Experiência escolar e futuro profissional
Estar em um curso técnico de Química também gerou impactos distintos nos intercambistas. No caso de Luigi, a matrícula na área ocorreu por escolha da sua associação de intercâmbio. Apesar de ter mais interesse na área de humanas, ele ficou contente com a oportunidade. “Foi um caso legal porque são matérias que eu nunca estudei na minha vida. Eu acho que foi um meio para crescer como pessoa também”, comenta.
Fora das quadras, Luigi também se adaptou a mudanças recentes no IFSC e declarou seu apoio à proibição do uso de celulares em sala de aula, apontando uma melhora nas relações entre os estudantes. “Eu sinto a diferença, existe um melhoramento. É difícil quando tem uma mudança na vida, sempre temos dificuldades, mas ao longo do tempo vai mudar. O intercâmbio também é isso. Mas ao longo do tempo você vai se adaptar à mudança”, acredita.

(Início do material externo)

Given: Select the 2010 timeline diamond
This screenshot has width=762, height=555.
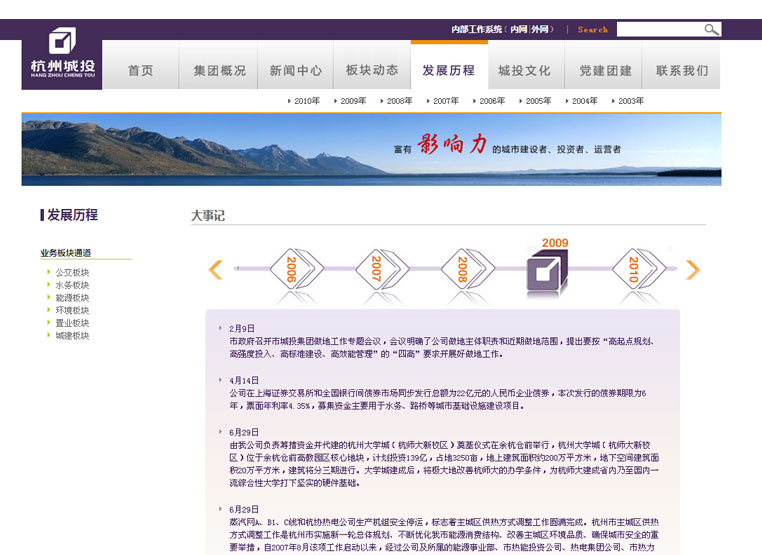Looking at the screenshot, I should [632, 269].
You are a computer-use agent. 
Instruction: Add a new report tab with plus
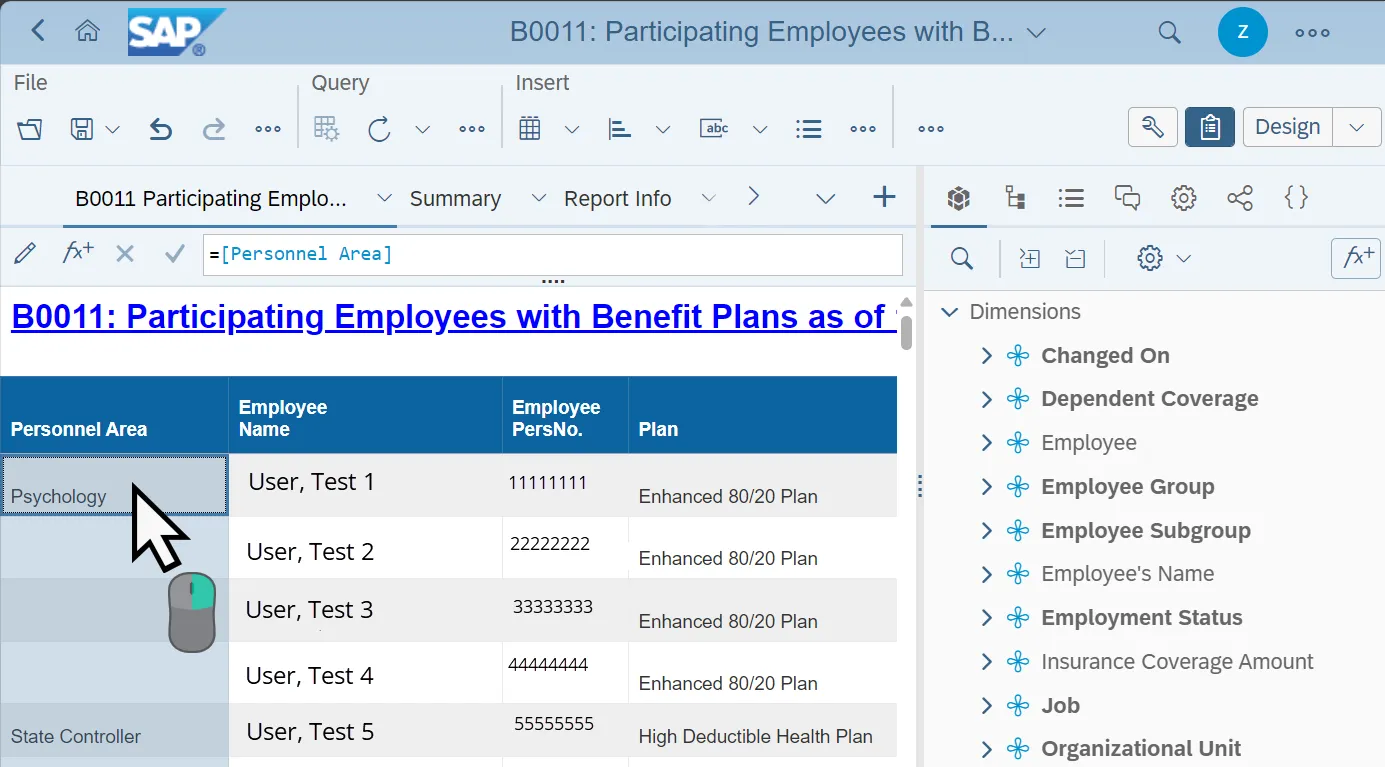[884, 197]
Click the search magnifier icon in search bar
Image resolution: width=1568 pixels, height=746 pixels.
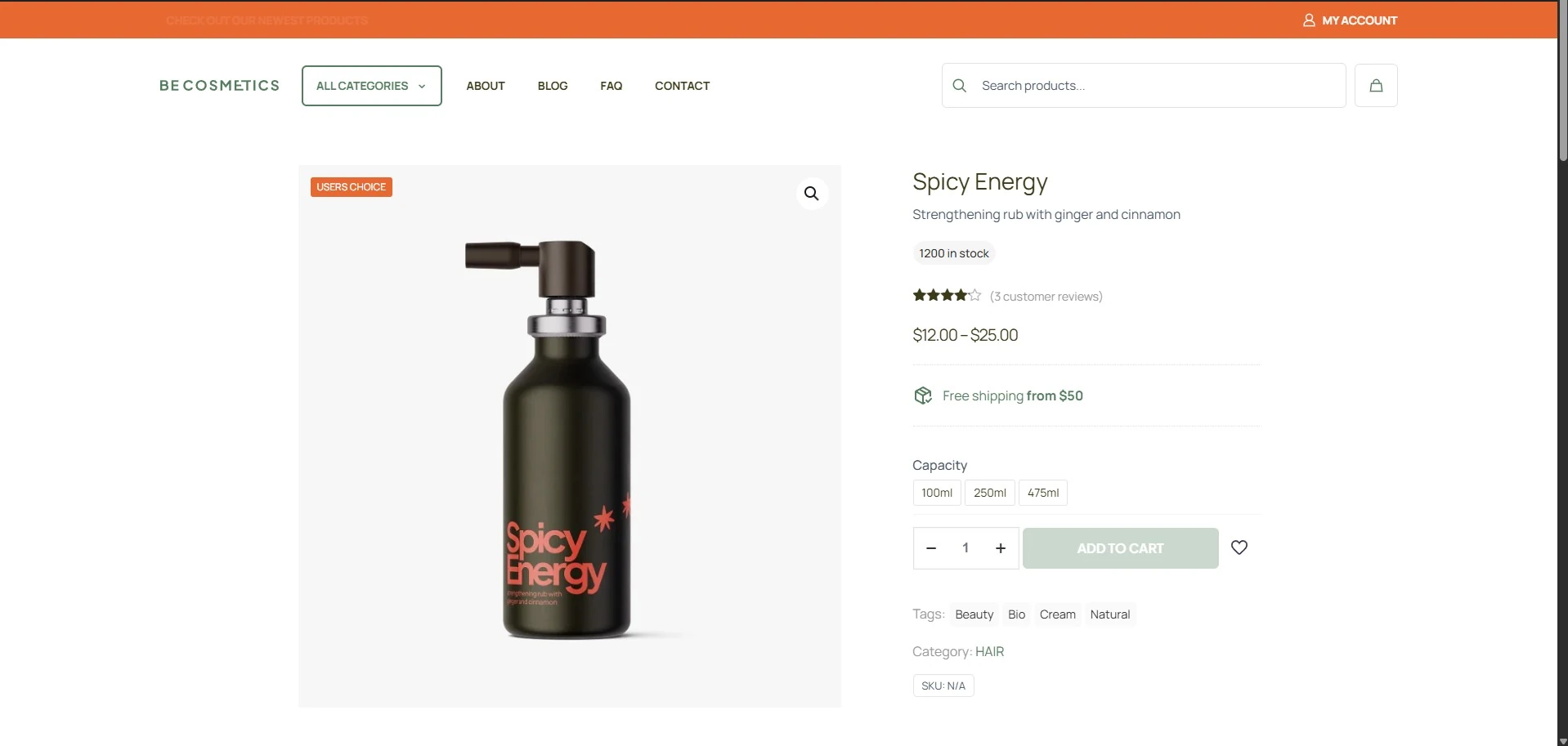coord(960,86)
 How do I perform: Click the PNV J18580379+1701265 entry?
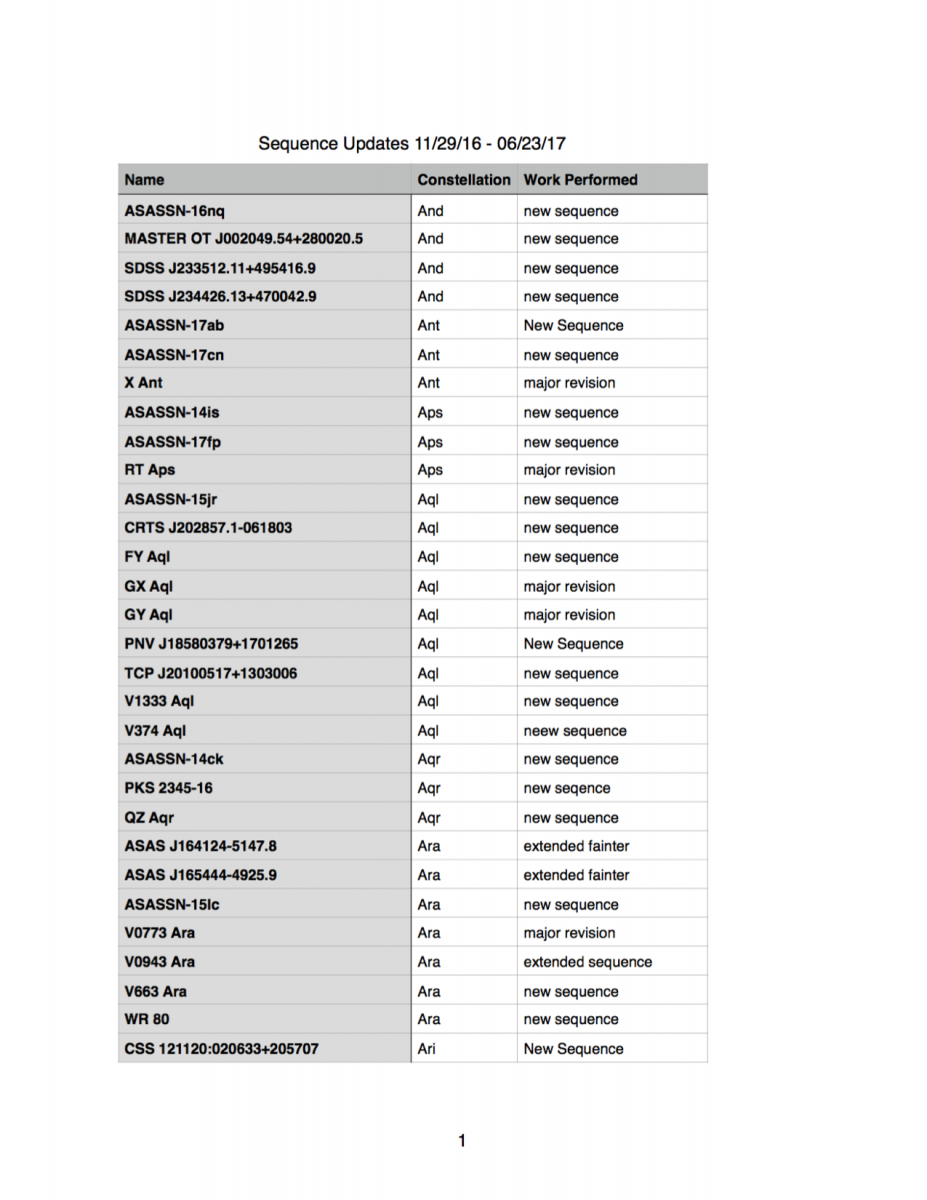tap(211, 644)
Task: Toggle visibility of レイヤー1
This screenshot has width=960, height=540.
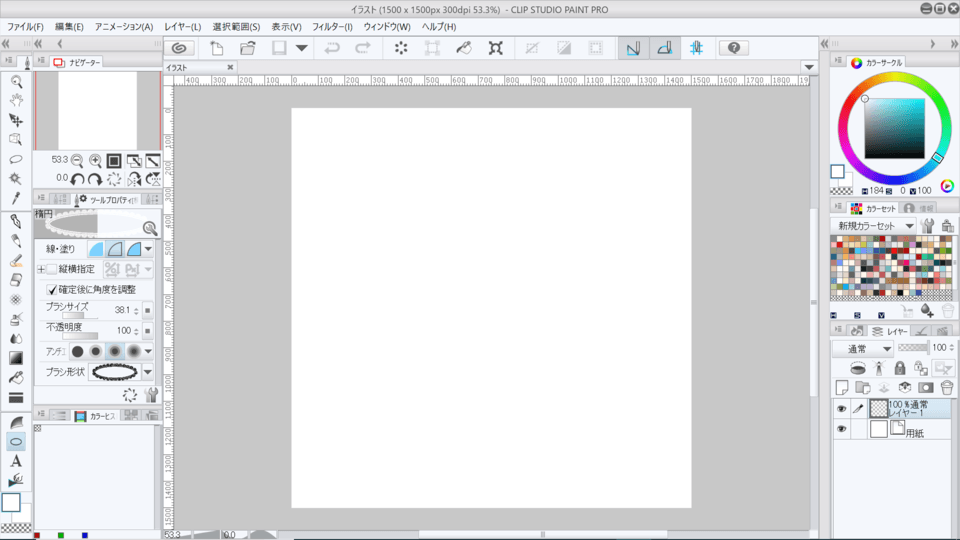Action: (x=841, y=408)
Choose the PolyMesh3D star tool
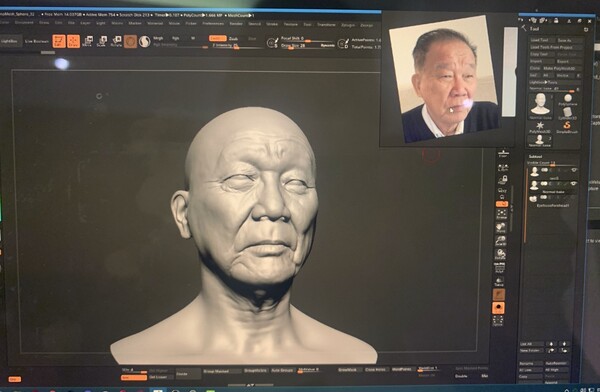 [540, 127]
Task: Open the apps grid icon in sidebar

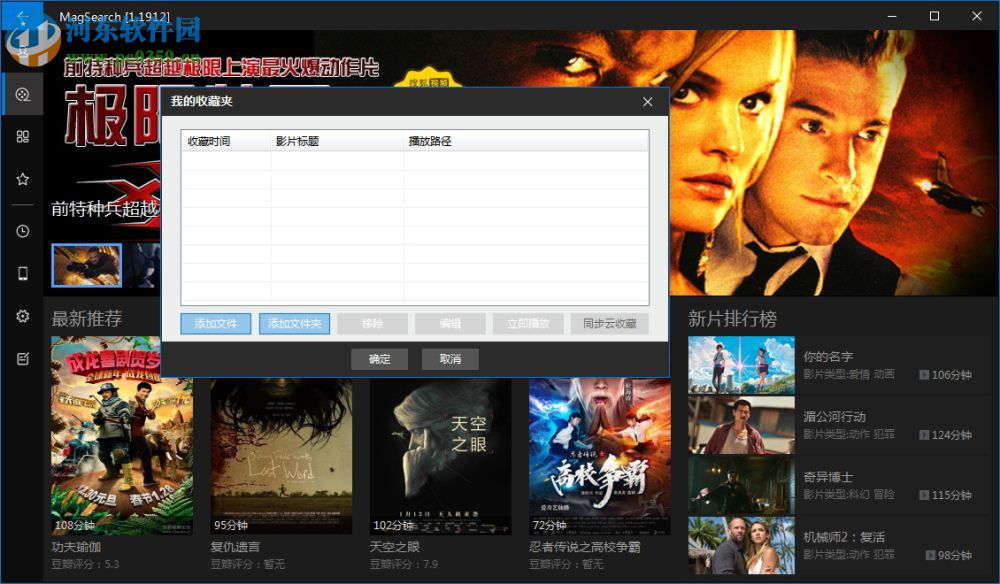Action: click(22, 136)
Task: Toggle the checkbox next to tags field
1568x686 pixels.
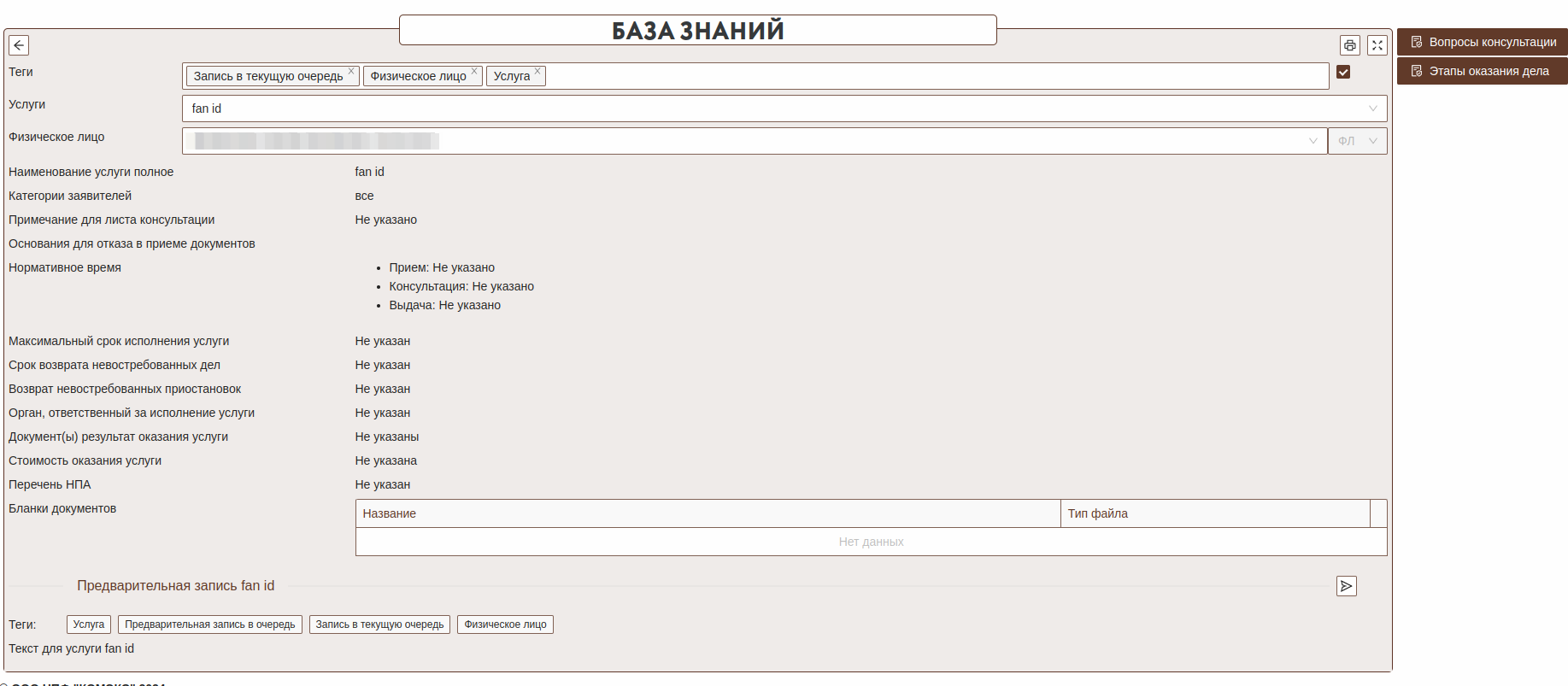Action: pyautogui.click(x=1343, y=73)
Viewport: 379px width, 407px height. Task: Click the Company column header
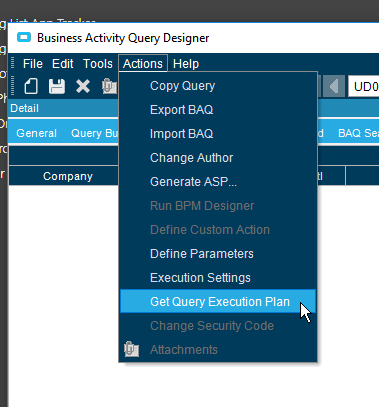[68, 176]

Já para Paola, a experiência prática nos laboratórios do IFSC serviu para consolidar sua escolha profissional. No Panamá, ela já concluiu o que é equivalente ao ensino médio brasileiro, então planeja ingressar na faculdade assim que retornar ao seu país. No ensino superior, ela pretende seguir numa área correlata ao curso técnico, como Engenharia Química ou Engenharia de Alimentos.
Esta não é a primeira vez que intercambistas participam dos Jogos do IFSC. Em 2025, por exemplo, uma estudante australiana também representou o Câmpus Jaraguá do Sul-Centro e conquistou duas medalhas.